Interpreting the Catholic Ladder
This ladder represents what theologians would call "salvation history." Though there are certain pictorial representations along the side, it mostly consists of bars and dots, as you can see. The explanations on the left and right of the Ladder are no doubt added later but the images are usually rather straightforward. Let's see if we can "read" the Ladder. We smile with the literalness of the Ladder. At the bottom are a series of circles representing, probably, the sun, moon and stars (and not "Heaven" or "Angels" as someone has typed in). On the left are two lines, one of which represents Adam and one is Eve, supplemented by a small sprig of a branch (representing the Tree of the Knowledge of Good and Evil) and a figure at the left, which is, no doubt, the serpent. We go up the Ladder and see three lines on the left, representing the three children of Adam and Eve. Adam dies when Enoch, a righteous man, is alive.
Time does not permit a full exposition of this Ladder, but I want to focus on two things: (1) what "moves" the Ladder along historically and (2) a few interesting ideas or events that are noted on the Ladder. (1). Each horizontal line represents a century, and the centuries are grouped in bundles of 10 lines (a millennium). Four millennia there were, in the literal reading of the Bible, from Adam to Christ. Then, the 33 dots above the 40 lines represent the 33 years of Christ's life. Note that the dates are not "drawn to scale." After the crucifixion we resume the horizontal lines, which now represent centuries of the history of the Christian Church. Note that a branch goes off from the 16th line, which then withers. What is it? Of course, this is a Catholic's depiction of "withered" Protestantism, even if Blanchet had gotten the wrong century for the Reformation (it was in the 16th century--i.e., the 15th line). Nevertheless, we get to the 18th line (1800) and then there are 42 dots, each representing a year of the 19th century, up until 1842, when the Ladder was made. Off to the left are two vertical lines, representing the two Catholic missionaries who are hard at work with the Indians. Thus, the meeting on the Cowlitz prairie in 1842 is linked in this simple diagram all the way to the creation of the world. Pretty imaginative, I would say.
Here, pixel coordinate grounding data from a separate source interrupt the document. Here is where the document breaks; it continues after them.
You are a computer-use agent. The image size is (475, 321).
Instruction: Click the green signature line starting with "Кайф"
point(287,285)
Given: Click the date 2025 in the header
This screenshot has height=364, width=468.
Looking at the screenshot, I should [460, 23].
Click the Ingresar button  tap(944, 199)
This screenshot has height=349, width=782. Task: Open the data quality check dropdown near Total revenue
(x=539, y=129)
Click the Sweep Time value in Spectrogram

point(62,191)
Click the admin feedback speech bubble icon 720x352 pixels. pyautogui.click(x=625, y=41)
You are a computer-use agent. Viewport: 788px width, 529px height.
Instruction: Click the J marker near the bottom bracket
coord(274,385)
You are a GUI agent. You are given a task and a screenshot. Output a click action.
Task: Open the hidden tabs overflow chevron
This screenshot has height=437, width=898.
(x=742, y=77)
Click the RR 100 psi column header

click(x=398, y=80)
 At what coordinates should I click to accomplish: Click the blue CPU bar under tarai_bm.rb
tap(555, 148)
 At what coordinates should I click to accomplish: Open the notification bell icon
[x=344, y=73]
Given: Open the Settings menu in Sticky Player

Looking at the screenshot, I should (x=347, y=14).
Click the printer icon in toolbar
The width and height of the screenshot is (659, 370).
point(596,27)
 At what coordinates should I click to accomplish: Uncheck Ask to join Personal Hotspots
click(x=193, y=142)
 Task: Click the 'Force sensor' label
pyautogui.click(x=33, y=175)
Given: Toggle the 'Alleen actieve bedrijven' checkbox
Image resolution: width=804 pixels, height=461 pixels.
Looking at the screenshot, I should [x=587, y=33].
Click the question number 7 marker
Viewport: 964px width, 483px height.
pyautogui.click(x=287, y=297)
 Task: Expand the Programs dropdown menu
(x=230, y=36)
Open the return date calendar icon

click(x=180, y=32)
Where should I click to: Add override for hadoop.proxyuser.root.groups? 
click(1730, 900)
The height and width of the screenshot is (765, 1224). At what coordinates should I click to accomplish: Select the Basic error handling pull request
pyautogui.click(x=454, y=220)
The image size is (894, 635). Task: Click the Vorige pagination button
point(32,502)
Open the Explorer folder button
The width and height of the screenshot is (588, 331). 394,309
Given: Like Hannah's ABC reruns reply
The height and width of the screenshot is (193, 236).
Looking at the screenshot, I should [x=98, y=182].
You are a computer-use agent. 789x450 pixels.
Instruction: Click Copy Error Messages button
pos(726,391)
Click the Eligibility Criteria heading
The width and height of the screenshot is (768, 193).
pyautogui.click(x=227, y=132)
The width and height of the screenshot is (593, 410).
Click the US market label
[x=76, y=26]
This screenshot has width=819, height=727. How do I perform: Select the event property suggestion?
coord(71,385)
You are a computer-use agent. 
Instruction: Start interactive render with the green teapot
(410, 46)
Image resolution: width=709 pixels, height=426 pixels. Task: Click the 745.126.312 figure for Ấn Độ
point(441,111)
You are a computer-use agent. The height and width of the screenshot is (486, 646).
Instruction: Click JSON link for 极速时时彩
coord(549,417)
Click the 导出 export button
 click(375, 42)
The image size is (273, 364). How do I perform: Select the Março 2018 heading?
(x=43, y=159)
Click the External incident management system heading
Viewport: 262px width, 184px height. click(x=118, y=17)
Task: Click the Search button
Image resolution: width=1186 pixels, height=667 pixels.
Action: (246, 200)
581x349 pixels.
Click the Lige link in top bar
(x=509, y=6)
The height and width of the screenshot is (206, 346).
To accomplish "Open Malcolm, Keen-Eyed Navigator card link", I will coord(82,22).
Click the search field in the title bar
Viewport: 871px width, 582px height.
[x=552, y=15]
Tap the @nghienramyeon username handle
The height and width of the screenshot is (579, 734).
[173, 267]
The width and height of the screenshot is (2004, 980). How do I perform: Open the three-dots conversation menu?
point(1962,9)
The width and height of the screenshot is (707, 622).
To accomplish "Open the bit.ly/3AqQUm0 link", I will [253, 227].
(2). Time would fail to discuss what Blanchet puts in and what he excludes from the history of the Church, and such a task really isn't very necessary. I find it interesting that he puts in "Anna and Joachim," whom no one really knows about. They were, according to legend, the parents of Joseph (father of Jesus), but they are not referred to in the Bible. Then, he includes, on the same line, St. Augustine of England (and not the big St Augustine--of Hippo) and St. Peter's in the Vatican. These two people/events were separated from each other by 1000 years or more, but Blanchet puts them on the same line. After all, the important things are NOW and BIBLICAL TIMES. Finally, the three Protestants are identified as Luther, Calvin and Henry VIII, a rather unusual triad, but I suppose they fit together in that they each spearheaded the Reformation in different lands.
Conclusion
So interesting was the Catholic Ladder that the Protestants felt they had to imitate the Catholics. The next essay moves to that subject, and then advances our discussion yet further into the early missions in Oregon.